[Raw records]

____

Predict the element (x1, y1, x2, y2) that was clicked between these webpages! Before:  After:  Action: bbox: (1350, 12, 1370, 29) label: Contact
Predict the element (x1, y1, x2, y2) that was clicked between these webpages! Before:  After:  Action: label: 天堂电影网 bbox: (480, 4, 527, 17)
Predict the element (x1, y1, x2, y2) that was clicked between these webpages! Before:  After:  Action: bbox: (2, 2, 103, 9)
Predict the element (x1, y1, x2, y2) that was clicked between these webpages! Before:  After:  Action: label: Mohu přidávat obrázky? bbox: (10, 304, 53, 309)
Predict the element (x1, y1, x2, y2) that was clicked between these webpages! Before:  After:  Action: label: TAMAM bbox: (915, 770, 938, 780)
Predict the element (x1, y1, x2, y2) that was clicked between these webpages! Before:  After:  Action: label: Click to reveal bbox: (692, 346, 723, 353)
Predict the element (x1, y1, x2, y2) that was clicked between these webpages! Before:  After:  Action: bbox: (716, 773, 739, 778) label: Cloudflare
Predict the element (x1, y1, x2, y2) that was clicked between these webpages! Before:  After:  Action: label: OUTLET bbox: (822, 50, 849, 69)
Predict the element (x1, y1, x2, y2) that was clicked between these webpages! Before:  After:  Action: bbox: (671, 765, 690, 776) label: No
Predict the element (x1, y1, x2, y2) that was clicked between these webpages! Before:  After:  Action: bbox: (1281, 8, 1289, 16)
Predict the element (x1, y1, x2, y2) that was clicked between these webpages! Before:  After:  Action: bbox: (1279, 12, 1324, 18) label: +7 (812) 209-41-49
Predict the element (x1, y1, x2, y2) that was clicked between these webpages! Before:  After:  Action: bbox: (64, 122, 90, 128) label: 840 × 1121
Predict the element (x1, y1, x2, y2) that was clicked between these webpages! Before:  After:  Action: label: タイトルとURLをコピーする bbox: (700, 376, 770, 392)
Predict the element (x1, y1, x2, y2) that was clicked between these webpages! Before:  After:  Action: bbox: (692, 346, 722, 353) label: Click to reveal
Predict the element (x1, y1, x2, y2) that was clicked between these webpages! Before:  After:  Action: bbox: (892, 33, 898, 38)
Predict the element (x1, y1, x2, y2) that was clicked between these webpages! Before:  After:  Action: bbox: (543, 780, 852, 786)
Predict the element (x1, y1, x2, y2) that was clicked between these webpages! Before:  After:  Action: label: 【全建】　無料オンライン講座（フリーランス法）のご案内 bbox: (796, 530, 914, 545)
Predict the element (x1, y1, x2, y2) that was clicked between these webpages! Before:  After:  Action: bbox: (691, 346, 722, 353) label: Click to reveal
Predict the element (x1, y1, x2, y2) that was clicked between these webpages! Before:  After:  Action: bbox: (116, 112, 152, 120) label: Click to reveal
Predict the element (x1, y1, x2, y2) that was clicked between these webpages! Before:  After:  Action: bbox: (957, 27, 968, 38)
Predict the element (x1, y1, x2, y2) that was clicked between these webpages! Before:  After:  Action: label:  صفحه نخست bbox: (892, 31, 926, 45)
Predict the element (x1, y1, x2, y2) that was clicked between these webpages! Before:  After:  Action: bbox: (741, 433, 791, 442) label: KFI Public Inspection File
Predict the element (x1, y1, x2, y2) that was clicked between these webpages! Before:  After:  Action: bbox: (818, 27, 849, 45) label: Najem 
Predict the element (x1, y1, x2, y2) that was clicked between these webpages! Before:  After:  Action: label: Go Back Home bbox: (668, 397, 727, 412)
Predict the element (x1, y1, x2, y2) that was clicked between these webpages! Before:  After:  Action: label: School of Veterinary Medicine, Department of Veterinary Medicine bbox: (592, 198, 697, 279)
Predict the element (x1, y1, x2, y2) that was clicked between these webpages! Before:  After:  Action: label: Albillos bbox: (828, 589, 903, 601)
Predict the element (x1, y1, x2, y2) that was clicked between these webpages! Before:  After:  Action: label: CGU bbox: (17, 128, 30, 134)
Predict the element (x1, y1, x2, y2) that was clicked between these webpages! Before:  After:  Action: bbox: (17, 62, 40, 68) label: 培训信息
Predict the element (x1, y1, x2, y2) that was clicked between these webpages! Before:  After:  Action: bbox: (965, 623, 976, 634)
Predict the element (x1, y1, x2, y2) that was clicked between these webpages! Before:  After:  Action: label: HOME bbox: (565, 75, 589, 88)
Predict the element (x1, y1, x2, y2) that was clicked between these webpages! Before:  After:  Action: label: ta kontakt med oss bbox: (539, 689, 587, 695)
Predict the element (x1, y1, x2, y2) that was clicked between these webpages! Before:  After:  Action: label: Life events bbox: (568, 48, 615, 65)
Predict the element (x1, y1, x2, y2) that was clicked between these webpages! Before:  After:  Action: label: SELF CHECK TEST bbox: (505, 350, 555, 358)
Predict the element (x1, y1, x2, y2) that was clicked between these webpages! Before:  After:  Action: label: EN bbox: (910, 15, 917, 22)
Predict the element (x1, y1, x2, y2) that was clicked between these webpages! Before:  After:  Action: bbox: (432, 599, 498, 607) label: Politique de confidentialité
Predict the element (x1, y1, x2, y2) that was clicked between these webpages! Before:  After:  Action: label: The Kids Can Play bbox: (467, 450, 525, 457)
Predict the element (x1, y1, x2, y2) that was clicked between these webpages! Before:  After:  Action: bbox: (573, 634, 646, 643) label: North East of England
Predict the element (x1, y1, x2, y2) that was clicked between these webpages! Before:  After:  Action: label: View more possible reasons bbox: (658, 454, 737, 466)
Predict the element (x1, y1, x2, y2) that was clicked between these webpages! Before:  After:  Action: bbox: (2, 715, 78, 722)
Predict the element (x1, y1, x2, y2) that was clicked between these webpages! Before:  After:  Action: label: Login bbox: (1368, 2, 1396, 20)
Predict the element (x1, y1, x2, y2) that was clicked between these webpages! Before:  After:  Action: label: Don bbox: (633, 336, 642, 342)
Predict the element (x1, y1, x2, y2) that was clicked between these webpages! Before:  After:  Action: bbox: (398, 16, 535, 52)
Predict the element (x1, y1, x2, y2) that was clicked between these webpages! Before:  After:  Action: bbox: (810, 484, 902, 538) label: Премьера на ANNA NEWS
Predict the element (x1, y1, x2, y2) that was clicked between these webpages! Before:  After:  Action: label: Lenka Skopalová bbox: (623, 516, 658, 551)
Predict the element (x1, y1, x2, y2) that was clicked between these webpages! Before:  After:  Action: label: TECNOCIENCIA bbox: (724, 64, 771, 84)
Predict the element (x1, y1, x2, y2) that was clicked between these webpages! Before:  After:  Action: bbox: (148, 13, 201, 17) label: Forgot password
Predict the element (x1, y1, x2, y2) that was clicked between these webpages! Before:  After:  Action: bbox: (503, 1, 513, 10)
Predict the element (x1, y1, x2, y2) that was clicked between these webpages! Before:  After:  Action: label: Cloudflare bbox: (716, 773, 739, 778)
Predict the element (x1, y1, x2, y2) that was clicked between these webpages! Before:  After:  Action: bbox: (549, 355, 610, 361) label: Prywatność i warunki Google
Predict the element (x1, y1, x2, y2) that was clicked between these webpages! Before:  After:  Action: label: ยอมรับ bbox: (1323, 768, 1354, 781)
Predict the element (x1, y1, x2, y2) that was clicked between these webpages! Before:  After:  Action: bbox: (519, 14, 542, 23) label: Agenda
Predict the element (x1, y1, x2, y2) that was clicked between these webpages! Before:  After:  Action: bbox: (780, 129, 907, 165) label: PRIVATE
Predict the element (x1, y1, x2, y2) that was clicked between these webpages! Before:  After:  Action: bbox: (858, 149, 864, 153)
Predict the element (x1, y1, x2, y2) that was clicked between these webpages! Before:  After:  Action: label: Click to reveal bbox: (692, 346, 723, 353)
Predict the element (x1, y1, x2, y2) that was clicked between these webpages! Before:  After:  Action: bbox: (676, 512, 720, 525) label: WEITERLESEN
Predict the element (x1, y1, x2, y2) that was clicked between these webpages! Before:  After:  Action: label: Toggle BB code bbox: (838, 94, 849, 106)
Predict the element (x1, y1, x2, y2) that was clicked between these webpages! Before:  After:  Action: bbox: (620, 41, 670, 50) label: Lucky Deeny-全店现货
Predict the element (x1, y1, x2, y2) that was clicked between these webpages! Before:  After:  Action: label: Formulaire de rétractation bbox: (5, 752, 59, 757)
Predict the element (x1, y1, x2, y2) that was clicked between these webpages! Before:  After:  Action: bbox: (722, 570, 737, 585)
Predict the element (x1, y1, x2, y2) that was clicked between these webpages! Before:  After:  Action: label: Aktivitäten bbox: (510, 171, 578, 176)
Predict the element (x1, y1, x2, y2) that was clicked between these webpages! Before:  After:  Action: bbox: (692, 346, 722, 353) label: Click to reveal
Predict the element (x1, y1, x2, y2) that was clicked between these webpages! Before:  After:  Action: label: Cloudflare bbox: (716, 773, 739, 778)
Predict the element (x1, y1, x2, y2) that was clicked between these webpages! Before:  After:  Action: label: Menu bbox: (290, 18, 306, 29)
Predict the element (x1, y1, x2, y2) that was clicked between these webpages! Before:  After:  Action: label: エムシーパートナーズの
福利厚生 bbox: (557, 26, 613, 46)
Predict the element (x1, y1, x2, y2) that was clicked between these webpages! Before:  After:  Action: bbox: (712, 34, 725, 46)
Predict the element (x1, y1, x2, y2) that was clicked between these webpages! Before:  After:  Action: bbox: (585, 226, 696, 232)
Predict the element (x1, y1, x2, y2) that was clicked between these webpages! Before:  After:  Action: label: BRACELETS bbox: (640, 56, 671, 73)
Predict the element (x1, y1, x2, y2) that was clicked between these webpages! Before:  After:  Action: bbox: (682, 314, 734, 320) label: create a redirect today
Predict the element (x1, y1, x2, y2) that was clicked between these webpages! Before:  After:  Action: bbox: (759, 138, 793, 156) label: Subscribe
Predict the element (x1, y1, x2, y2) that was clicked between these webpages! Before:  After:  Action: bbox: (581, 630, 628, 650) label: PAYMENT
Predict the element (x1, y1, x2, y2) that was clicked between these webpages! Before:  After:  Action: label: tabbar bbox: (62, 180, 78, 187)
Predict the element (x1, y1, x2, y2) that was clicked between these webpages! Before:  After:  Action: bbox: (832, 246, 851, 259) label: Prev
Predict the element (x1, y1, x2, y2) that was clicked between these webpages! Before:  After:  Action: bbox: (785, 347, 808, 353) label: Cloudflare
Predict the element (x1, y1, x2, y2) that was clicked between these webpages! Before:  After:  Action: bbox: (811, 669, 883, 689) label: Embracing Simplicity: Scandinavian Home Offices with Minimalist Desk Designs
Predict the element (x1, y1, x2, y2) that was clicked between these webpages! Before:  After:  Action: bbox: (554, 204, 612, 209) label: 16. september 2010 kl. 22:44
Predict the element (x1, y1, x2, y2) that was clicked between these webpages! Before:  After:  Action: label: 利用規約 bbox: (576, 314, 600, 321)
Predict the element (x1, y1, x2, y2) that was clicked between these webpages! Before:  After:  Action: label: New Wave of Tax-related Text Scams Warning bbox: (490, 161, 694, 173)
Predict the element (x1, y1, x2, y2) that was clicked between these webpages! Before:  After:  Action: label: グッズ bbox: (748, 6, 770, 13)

____

INSTRUCTION:
Please rewrite the lines from the one that contains "23) label: Agenda" to the one that contains "165) label: PRIVATE", both included, as a numbered list with blank lines left out.

THE RESULT:
1. Predict the element (x1, y1, x2, y2) that was clicked between these webpages! Before:  After:  Action: bbox: (519, 14, 542, 23) label: Agenda
2. Predict the element (x1, y1, x2, y2) that was clicked between these webpages! Before:  After:  Action: bbox: (780, 129, 907, 165) label: PRIVATE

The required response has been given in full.